Leaving the pictures aside, repeat every line below exactly.

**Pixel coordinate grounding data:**
****************************************
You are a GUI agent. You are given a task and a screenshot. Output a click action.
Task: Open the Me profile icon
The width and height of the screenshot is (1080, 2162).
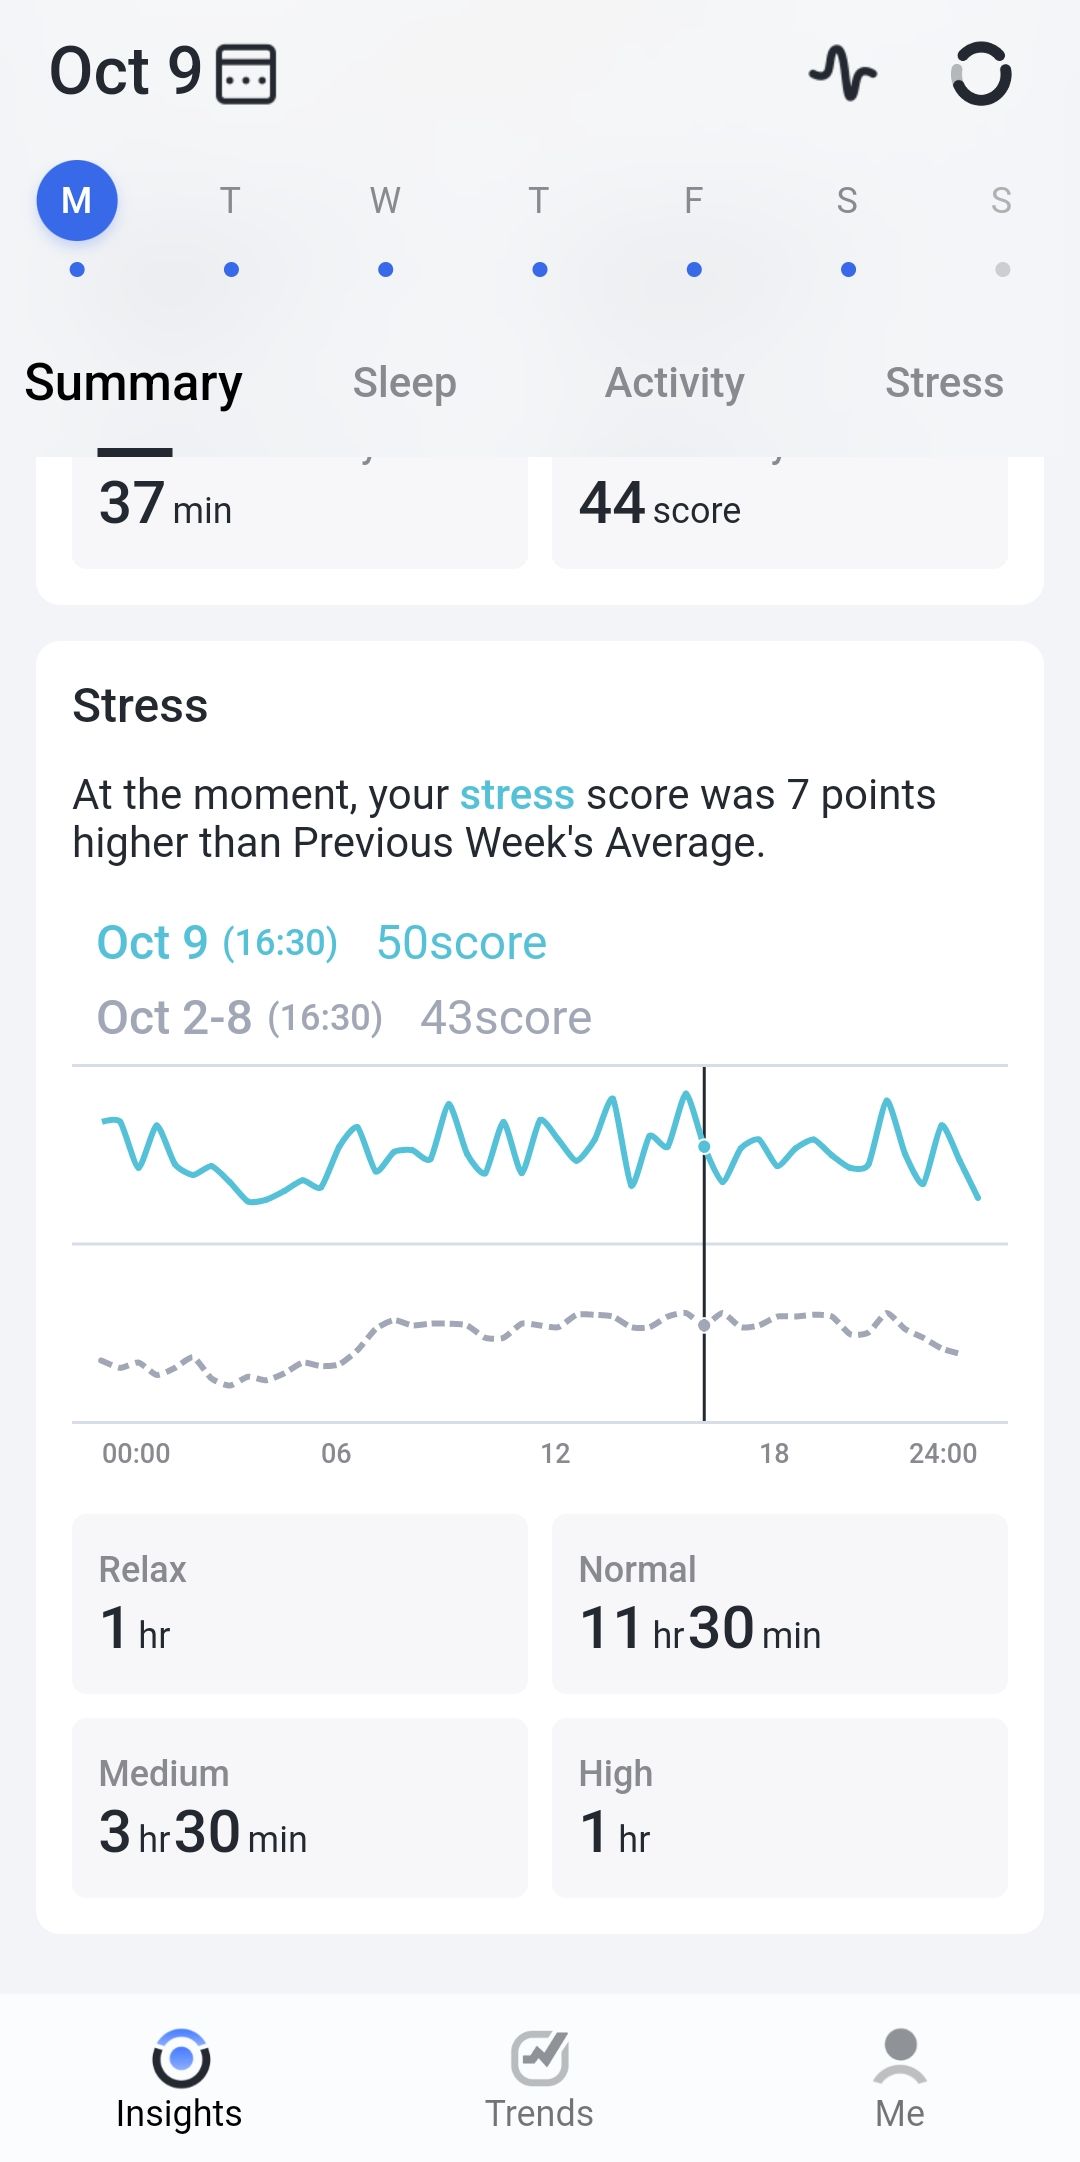point(900,2056)
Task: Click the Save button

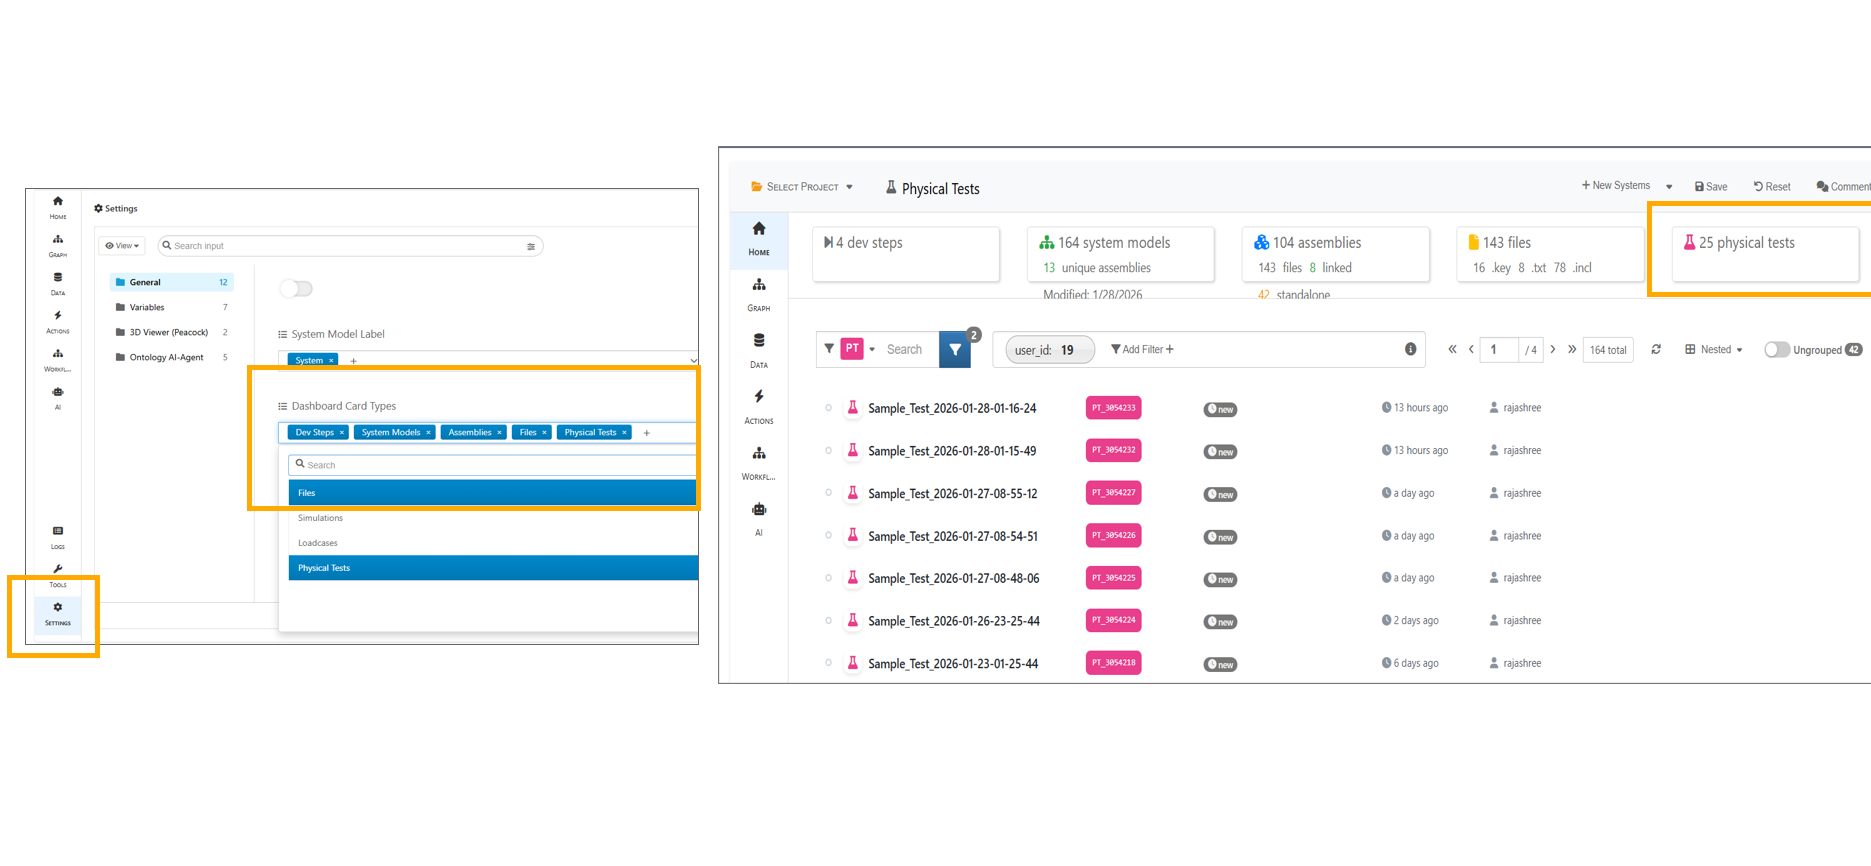Action: [x=1711, y=187]
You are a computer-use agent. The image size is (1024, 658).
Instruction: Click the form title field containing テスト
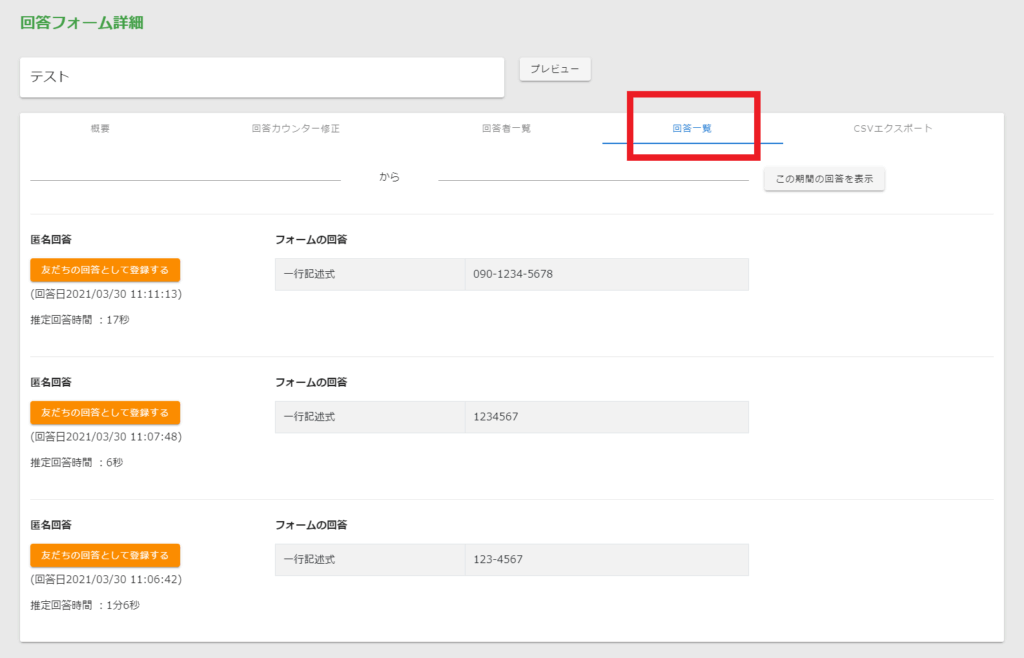tap(261, 77)
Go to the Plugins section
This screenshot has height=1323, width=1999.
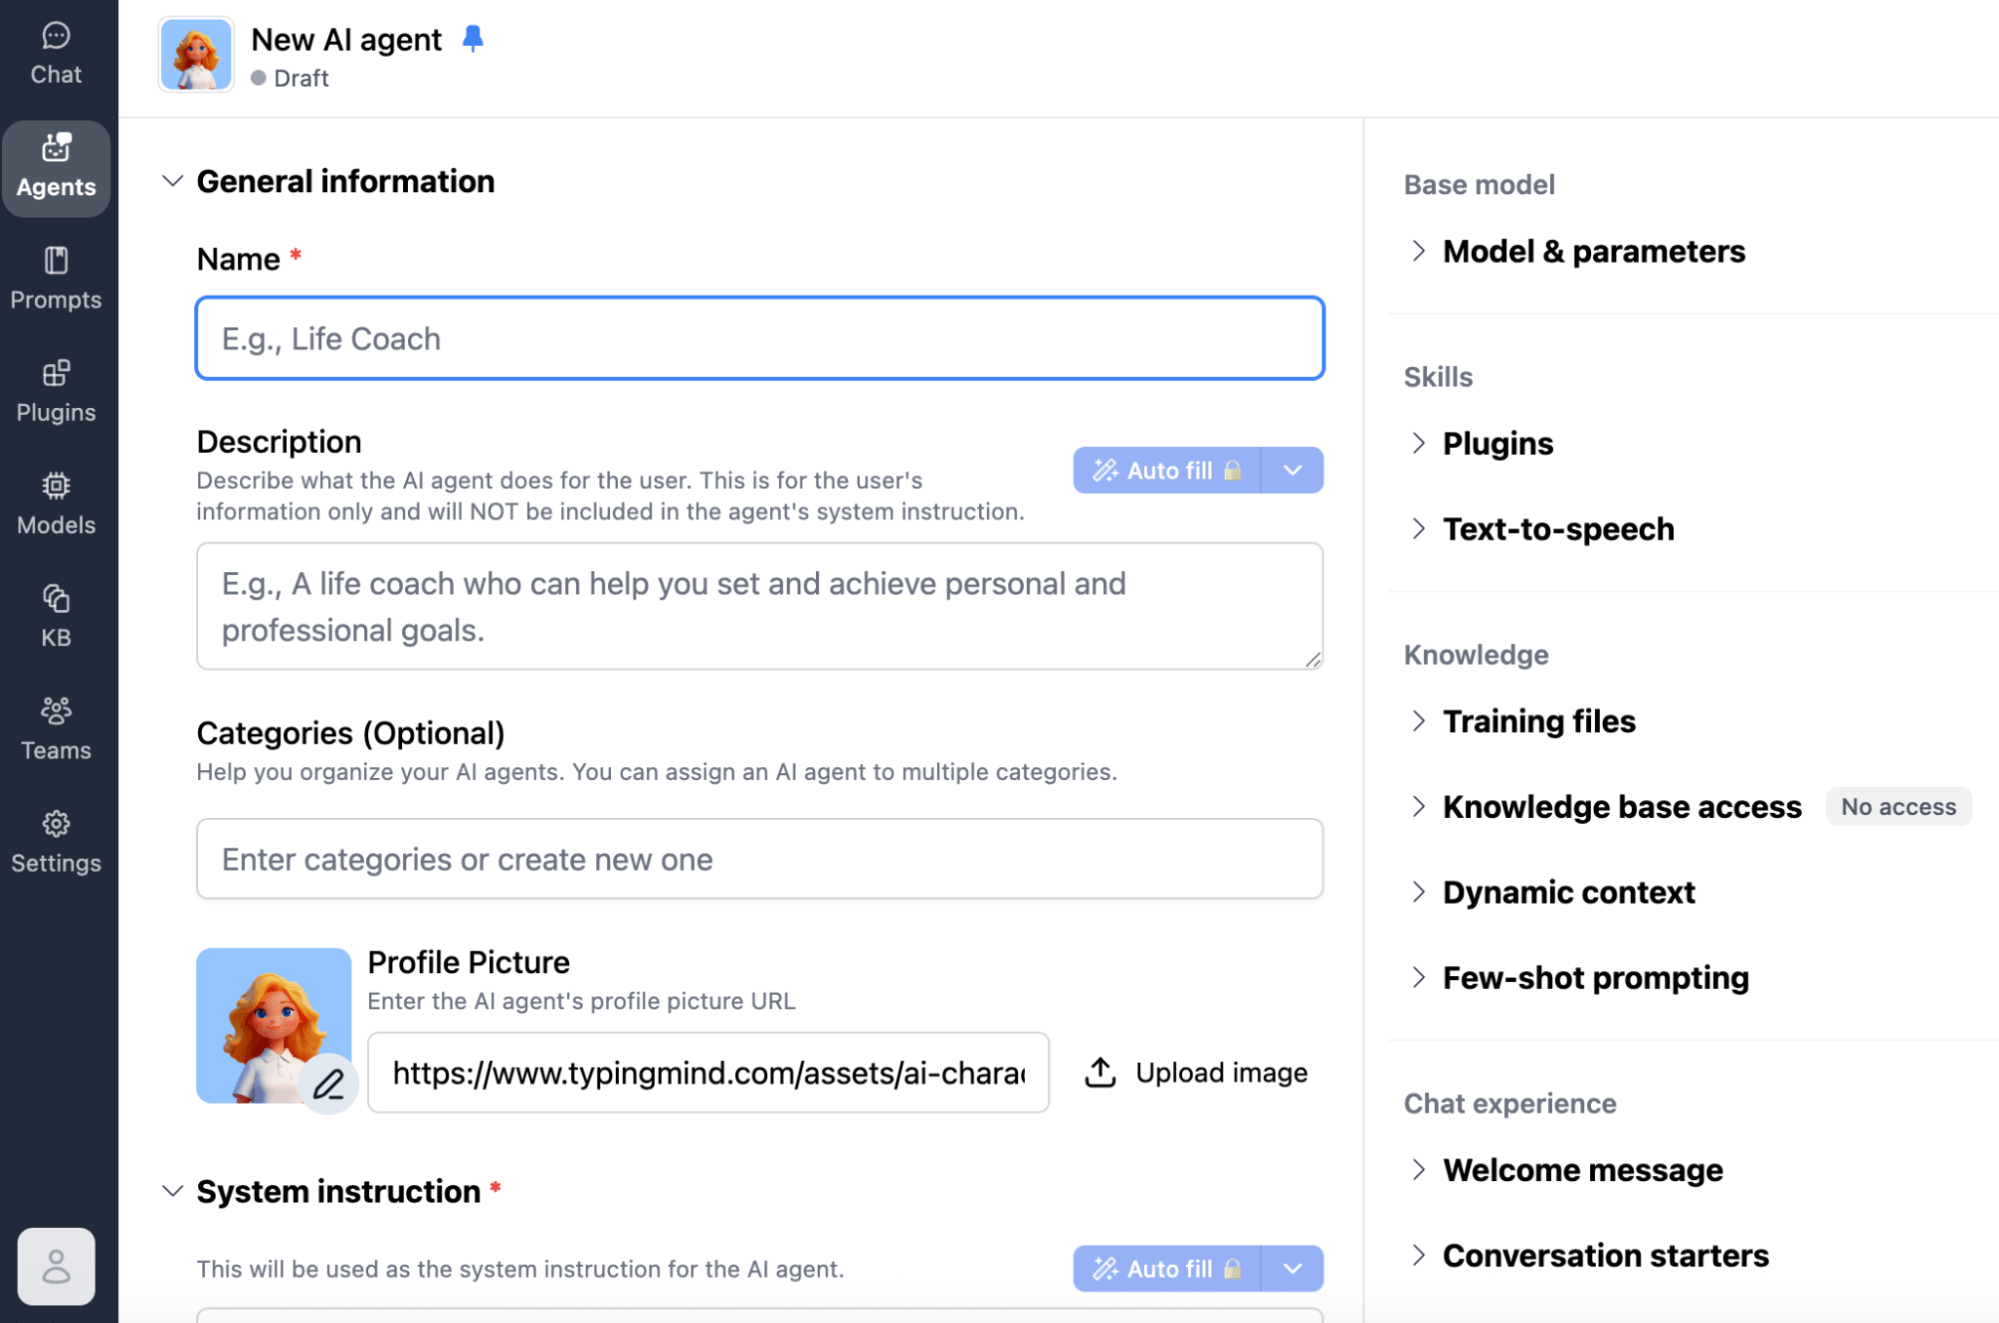55,392
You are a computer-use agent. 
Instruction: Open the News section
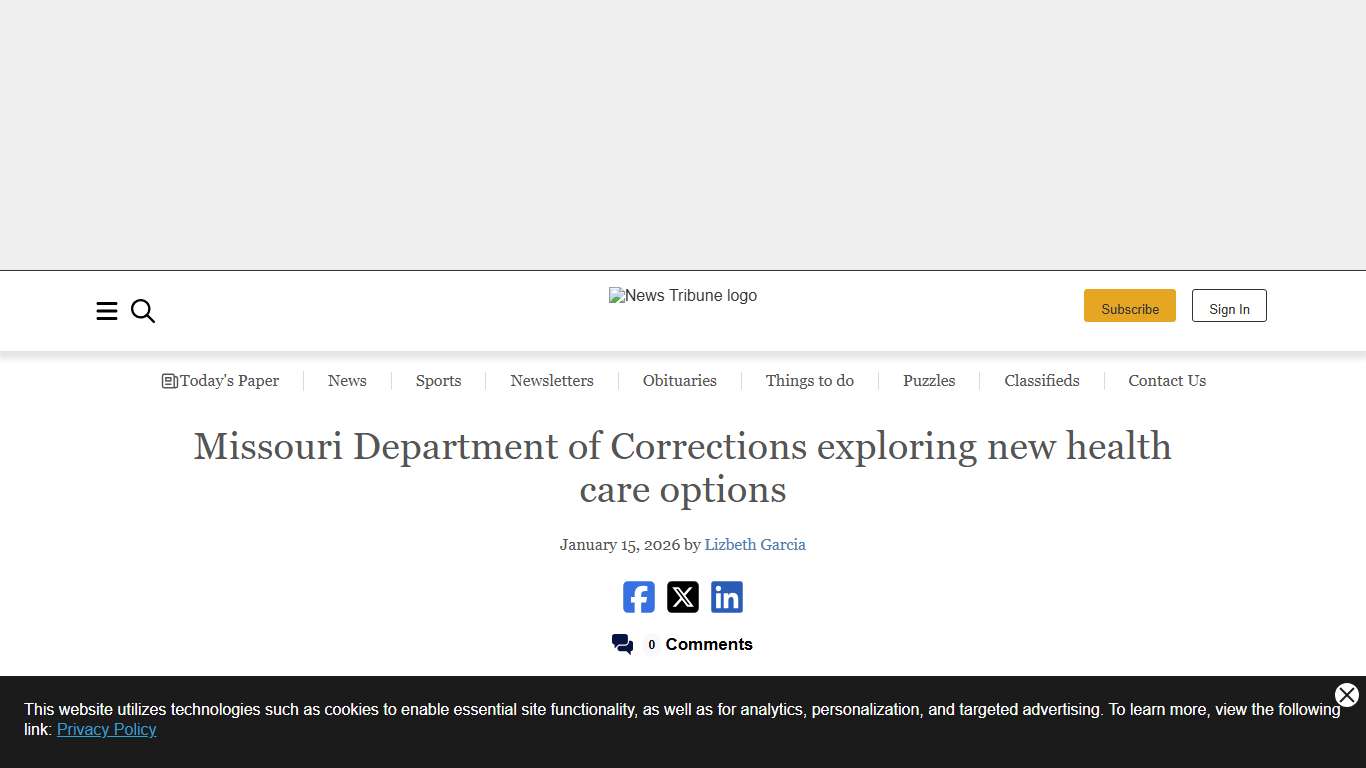[347, 380]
****************************************
**Task output:**
You are a GUI agent. You are given a task and a screenshot. Output a click action.
Task: Open the Me profile icon
The width and height of the screenshot is (1080, 2162).
point(900,2056)
Task: Click the Save button

Action: [x=1711, y=187]
You are a computer-use agent. The image size is (1024, 658).
Instruction: Click the form title field containing テスト
tap(261, 77)
Go to the Plugins section
This screenshot has height=1323, width=1999.
55,392
You are a computer-use agent. 
Instruction: Open the News section
[347, 380]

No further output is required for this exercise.